*** ENTRIES SUPPLIED ***

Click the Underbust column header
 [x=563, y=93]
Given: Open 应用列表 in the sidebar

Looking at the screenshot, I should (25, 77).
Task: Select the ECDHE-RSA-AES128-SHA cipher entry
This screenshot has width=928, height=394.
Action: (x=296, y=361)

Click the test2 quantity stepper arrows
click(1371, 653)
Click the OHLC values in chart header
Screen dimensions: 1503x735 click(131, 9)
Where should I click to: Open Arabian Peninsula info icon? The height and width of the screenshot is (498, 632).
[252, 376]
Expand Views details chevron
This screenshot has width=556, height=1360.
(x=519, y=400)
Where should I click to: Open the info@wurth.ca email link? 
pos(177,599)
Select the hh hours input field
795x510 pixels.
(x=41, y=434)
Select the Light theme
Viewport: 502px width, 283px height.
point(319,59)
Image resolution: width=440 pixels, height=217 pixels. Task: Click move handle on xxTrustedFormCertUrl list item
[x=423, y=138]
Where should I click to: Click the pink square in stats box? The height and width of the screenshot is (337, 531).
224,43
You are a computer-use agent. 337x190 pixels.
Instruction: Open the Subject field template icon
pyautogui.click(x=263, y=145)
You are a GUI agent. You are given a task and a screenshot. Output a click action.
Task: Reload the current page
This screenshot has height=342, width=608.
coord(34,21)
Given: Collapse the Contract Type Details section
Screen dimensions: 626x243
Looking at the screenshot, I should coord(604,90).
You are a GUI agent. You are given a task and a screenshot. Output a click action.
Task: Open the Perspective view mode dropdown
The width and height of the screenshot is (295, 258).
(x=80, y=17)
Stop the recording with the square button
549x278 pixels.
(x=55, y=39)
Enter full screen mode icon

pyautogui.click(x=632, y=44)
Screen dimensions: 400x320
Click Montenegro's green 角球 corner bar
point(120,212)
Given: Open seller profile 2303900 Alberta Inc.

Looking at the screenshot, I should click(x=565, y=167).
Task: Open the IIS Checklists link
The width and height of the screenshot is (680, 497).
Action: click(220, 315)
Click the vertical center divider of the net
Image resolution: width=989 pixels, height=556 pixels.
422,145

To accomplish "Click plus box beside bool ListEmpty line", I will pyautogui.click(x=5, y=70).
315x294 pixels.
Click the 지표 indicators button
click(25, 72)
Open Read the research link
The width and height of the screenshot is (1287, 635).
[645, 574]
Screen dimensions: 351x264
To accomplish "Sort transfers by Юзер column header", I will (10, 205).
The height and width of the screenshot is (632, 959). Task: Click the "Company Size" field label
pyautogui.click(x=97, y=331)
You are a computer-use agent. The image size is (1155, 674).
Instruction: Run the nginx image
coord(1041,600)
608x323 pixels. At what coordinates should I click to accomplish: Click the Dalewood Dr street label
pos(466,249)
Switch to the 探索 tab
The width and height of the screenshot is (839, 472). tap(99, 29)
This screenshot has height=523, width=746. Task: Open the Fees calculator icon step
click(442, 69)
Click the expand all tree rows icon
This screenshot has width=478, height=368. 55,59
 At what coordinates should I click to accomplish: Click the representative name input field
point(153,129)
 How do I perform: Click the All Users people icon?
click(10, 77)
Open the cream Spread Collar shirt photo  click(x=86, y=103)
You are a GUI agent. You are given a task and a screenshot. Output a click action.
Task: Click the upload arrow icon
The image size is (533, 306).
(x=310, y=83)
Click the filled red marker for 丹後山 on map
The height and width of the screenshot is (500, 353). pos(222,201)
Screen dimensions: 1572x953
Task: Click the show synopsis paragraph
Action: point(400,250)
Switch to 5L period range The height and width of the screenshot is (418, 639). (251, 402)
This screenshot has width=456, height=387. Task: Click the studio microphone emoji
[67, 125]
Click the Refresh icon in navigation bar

*** End of ENTRIES SUPPLIED ***

- **AIM OF THE EXERCISE**: Copy out every line from the material above in which the word "Select" appears.

- **OUTPUT**:
Task: Select the ECDHE-RSA-AES128-SHA cipher entry
Select the hh hours input field
Select the Light theme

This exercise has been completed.